I remember that when Unicode and UCOS were not yet home, they also needed love and pain. How can they be achieved without their own character set encoding. UCS-2 and UCS-4 play this role. UCS-4 and UTF-32 in addition to different names, the idea is exactly the same. The UCS-2 and UTF-16 are also identical in the processing of the first 65536 characters, the only difference is that the UCS-2 does not support surrogate pair mechanism, that is, the UCS-2 can only encode the first 65536 characters, there is no way to follow the character. But now talking about character encoding, UCS-2 and UCS-4 have become computer historian will use words, let them continue to stay in the pile of paper.

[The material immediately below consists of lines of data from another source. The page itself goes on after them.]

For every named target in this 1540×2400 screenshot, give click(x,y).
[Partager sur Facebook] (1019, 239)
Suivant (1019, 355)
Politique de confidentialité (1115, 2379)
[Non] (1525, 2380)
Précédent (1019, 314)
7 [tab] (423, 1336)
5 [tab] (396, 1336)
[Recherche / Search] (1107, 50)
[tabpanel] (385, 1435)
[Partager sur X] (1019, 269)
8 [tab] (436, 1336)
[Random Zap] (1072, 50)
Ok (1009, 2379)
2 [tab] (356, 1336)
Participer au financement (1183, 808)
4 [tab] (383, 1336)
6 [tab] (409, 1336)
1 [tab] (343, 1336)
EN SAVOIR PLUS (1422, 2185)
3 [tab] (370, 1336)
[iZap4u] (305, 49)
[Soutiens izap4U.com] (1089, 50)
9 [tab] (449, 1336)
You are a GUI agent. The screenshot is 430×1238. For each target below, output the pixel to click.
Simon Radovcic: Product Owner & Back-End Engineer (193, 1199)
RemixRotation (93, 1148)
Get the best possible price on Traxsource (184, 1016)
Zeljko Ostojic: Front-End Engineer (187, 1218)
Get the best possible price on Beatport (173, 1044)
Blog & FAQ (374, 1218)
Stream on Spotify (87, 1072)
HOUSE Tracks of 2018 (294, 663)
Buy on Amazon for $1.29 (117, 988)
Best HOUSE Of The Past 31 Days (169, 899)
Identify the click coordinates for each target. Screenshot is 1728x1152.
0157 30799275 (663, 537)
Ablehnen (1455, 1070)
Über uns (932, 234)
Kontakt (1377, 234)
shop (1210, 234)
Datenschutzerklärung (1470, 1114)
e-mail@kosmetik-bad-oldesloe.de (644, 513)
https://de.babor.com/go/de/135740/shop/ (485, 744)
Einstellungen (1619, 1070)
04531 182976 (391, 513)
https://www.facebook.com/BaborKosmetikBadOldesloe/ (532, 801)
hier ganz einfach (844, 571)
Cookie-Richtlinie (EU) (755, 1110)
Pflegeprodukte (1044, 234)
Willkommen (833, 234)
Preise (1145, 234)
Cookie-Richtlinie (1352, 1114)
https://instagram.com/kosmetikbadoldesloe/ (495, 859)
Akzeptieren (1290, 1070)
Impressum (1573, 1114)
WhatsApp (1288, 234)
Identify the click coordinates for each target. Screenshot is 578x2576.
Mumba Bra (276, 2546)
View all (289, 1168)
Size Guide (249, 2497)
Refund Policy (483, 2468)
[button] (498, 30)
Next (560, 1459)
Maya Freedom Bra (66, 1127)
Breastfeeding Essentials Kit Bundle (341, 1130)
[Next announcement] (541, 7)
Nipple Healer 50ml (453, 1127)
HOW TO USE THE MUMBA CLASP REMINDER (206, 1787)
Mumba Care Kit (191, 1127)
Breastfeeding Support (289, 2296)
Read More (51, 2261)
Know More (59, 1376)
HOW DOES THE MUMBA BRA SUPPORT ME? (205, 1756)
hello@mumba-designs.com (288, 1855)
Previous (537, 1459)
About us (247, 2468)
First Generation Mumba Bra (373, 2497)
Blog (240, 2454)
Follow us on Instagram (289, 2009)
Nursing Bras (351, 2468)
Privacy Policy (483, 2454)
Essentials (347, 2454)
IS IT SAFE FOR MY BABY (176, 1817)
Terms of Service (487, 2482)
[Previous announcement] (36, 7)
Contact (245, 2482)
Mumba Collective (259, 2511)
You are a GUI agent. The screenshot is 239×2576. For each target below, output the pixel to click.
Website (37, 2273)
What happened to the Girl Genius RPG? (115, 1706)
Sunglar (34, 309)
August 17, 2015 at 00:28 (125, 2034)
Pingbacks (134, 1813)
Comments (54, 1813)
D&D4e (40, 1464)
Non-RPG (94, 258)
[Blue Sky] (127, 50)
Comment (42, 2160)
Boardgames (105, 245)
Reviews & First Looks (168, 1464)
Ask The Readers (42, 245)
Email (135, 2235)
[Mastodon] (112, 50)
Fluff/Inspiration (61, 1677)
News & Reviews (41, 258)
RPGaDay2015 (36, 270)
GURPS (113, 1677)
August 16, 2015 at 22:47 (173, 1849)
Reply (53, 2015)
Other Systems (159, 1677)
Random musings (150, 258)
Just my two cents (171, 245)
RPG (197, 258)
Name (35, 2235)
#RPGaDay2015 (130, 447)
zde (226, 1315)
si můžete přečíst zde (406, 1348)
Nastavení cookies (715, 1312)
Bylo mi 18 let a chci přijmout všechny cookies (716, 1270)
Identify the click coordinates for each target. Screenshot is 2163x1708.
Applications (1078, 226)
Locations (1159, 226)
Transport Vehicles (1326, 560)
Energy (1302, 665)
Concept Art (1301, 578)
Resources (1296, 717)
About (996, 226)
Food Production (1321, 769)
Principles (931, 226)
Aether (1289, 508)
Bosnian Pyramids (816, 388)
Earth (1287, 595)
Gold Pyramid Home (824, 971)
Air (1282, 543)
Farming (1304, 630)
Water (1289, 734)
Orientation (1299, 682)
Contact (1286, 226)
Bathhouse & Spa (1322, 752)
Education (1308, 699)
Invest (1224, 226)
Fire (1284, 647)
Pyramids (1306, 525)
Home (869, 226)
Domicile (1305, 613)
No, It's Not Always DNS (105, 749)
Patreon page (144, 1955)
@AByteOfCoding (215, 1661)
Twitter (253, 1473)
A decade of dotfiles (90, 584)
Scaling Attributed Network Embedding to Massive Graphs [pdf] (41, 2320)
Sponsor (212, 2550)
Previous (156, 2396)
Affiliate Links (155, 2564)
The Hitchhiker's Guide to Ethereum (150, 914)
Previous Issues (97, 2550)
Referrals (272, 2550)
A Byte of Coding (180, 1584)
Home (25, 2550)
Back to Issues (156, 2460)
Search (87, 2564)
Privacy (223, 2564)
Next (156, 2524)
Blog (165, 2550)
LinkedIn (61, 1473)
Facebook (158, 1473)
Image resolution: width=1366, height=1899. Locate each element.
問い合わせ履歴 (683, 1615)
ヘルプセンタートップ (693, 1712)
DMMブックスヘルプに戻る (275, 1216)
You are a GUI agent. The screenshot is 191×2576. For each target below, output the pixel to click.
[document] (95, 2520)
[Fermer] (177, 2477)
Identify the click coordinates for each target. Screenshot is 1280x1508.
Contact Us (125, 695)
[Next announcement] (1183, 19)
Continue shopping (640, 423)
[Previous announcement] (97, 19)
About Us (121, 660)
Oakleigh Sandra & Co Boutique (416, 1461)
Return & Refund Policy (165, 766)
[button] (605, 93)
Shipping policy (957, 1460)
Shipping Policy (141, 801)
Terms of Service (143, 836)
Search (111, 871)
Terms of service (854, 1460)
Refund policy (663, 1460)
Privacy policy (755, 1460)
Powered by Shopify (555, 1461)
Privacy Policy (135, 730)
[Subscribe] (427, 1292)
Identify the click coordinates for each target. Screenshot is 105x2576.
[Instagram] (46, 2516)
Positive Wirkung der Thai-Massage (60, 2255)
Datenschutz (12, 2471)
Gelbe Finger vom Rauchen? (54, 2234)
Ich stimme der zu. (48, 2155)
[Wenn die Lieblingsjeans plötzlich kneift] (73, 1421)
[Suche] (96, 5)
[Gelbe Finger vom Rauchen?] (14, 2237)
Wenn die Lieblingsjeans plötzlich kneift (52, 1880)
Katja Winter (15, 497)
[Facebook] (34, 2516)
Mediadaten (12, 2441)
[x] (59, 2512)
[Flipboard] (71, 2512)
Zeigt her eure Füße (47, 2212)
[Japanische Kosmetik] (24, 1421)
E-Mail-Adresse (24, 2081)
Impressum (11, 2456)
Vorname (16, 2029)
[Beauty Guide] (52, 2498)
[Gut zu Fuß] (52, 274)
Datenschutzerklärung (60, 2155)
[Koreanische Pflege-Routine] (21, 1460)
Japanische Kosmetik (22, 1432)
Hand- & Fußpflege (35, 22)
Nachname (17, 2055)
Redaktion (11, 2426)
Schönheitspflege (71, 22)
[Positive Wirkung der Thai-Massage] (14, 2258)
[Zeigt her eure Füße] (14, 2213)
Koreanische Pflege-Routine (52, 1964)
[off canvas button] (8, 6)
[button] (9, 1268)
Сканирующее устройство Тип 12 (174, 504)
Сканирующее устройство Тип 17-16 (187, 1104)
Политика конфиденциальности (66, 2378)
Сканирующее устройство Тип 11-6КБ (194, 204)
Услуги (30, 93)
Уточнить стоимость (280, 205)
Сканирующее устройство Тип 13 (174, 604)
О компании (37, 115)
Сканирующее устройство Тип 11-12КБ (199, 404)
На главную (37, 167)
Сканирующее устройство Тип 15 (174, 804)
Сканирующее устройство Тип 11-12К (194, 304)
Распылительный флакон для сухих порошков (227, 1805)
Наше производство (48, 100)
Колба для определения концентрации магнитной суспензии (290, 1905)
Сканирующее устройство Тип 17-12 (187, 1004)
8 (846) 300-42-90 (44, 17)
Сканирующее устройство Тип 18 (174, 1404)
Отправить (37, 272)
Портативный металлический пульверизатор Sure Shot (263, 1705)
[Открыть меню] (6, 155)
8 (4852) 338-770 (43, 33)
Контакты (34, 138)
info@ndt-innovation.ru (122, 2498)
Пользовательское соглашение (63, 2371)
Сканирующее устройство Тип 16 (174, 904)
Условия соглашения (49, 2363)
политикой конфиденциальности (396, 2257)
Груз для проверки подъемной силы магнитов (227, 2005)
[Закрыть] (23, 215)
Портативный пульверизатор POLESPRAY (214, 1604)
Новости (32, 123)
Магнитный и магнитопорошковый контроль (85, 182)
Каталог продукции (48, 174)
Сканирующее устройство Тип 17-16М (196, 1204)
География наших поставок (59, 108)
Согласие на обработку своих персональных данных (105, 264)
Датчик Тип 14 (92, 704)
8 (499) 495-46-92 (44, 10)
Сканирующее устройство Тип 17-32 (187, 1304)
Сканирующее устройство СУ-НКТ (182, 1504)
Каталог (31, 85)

In the next section, we will talk about gb2312 and GBK related to Chinese characters.

Related Article

Contact Us

The content source of this page is from Internet, which doesn't represent Alibaba Cloud's opinion; products and services mentioned on that page don't have any relationship with Alibaba Cloud. If the content of the page makes you feel confusing, please write us an email, we will handle the problem within 5 days after receiving your email.

If you find any instances of plagiarism from the community, please send an email to: info-contact@alibabacloud.com and provide relevant evidence. A staff member will contact you within 5 working days.

A Free Trial That Lets You Build Big!

Start building with 50+ products and up to 12 months usage for Elastic Compute Service

  • Sales Support

    1 on 1 presale consultation

  • After-Sales Support

    24/7 Technical Support 6 Free Tickets per Quarter Faster Response

  • Alibaba Cloud offers highly flexible support services tailored to meet your exact needs.